EXERCISE BRIEF: If a line in the entries below includes the string "Torino", copy it out.

(Saved data entries)

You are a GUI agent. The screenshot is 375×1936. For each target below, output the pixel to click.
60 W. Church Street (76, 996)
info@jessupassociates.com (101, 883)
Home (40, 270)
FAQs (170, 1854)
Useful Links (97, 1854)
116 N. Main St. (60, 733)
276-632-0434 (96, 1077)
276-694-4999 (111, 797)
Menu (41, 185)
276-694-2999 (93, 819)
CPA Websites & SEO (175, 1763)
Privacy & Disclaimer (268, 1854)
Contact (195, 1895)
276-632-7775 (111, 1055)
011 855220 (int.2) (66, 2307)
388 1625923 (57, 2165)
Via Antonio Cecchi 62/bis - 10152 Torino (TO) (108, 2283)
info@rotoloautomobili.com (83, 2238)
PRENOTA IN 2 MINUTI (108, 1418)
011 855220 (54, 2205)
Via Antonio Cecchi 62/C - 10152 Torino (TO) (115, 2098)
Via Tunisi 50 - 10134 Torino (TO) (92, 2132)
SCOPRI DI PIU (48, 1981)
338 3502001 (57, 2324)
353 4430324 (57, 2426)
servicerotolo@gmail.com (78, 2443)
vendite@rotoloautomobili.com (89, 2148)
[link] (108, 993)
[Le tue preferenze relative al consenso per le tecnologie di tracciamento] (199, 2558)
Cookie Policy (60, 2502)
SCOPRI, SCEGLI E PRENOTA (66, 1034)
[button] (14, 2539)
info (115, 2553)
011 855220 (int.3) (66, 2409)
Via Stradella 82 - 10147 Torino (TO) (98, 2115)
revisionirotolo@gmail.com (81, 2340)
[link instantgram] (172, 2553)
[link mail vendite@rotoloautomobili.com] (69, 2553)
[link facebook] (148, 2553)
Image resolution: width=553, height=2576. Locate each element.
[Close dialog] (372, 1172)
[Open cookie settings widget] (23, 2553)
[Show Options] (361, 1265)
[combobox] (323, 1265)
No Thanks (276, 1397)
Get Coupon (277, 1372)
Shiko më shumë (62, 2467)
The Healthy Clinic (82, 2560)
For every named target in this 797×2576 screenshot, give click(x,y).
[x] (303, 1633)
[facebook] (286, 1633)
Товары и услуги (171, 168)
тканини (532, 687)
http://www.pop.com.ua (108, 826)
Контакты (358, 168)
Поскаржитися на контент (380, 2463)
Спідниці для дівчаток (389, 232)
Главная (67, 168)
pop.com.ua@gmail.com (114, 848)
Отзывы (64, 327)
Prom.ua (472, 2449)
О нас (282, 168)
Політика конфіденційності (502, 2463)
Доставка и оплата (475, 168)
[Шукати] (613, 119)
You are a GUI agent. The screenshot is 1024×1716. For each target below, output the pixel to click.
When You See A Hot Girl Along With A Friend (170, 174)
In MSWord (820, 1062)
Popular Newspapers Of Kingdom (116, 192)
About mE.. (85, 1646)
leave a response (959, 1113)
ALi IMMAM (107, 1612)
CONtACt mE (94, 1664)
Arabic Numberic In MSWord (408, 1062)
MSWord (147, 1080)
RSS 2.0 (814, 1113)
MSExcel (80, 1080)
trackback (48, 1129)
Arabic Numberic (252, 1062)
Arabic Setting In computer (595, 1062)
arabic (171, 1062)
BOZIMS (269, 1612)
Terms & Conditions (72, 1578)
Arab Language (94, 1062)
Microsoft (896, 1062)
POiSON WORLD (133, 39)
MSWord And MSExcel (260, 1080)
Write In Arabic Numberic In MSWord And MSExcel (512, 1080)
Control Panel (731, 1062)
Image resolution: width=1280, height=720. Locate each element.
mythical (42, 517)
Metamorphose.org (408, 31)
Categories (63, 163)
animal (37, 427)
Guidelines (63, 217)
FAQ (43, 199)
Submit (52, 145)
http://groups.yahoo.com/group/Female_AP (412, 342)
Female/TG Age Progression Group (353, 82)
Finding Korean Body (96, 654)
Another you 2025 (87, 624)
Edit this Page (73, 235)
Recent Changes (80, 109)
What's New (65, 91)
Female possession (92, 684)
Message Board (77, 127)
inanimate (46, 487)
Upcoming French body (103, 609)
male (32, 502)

RESPONSE BELOW:
Via Antonio Cecchi 62/bis - 10152 Torino (TO) (108, 2283)
Via Antonio Cecchi 62/C - 10152 Torino (TO) (115, 2098)
Via Tunisi 50 - 10134 Torino (TO) (92, 2132)
Via Stradella 82 - 10147 Torino (TO) (98, 2115)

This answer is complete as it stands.